## TEXT
---*---
You can use ids with business meaning if once the object/thing is instanted they never change. The objectives of both never overlap so its safe to compact persistant storage space this way.


Thank you for your reply: it lets me understand why hibernate behaves this way. It is to comply with EJB specs.


Quote:
However if in the lifecycle of the same object/thiny If you want to change the id because the business meaning has changed, then you have conflicting goals.

Goal 1) Your thingy/object needs an immutable reference for the lifetime of the item.

Goal 2) Your business meaning wants to track some state change.

In this case it makes sense to seperate the fields containing the two distinctly different pieces of information with different purposes.


This is mostly fine. Infact, almost all my db tables have unique ids (serials) as their PKs.

The problem arises with some lookup-table. Something like Currencies, in example, which is made of a 3-char id (EUR, USD, AUD, ecc.) and some other infos. Or even Languages, identified by a 2-char id. This kind of ids may be seen as quasi-immutable, but sometimes (probably as a consequence of a previous user error), they may need to be changed. It is not really a change in business semantic of the persisted object, it is just a fix.
---*---
## TO BE DONE
**1)** Rewrite the passage of the Hibernate discussion that begins at the words "The problem arises" and ends after "just a fix.", putting "reference table" in place of "lookup-table".
**2)** Extend the Hibernate discussion by writing a few more sentences that pick up after its final sentence.
The data after this text is not needed for anything here.

## STORED DATA
---*---
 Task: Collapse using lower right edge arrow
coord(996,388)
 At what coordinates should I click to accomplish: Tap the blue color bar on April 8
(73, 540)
---*---
## TASK RESULTS
**1)**
The problem arises with some reference table. Something like Currencies, in example, which is made of a 3-char id (EUR, USD, AUD, ecc.) and some other infos. Or even Languages, identified by a 2-char id. This kind of ids may be seen as quasi-immutable, but sometimes (probably as a consequence of a previous user error), they may need to be changed. It is not really a change in business semantic of the persisted object, it is just a fix.

**2)**
Most RDBMS do support the ability to propagate a change in the PK of an object to all its relatives, while the original instance (the row) remains the same.

In this, I see now that Hibernate is more close to the ejb layer than to the jdbc one. This, I believe, is not always good. Expecially when the EJB specs dictate for immutable ids more as a last restort to avoid troubles with instance reference, than as a mean to enforce good code development and data structuring.

Many good RDBMS solved this problem with OIDs, leaving the need for an immutable id somehow concealed with respect to the persisted data. This makes sense to me: I never saw an application directly handling OIDs, while they are very useful to a whole spectrum of tools and layers which may occasionally inspect or interface the database (think to db administration tools, or to event triggering).

On the contrary, EJB didn't approach the "immutability problem", leaving its solution to the developer. The fact that Hibernate follows the EJB trail in this enforces a pattern even when it would be less than an issue (ie.: when ejb technology isn't involved at all).


Quote:
If you REALLY REALLY want to "move" the primary key, then you have to:

1) Create the same instance at the new primary key id.
2) Update all references to the old value across your entire database schema.
3) Delete the old instance at the old id.

...


Well, of course I'm going to add some "native" ids to the "bad" tables...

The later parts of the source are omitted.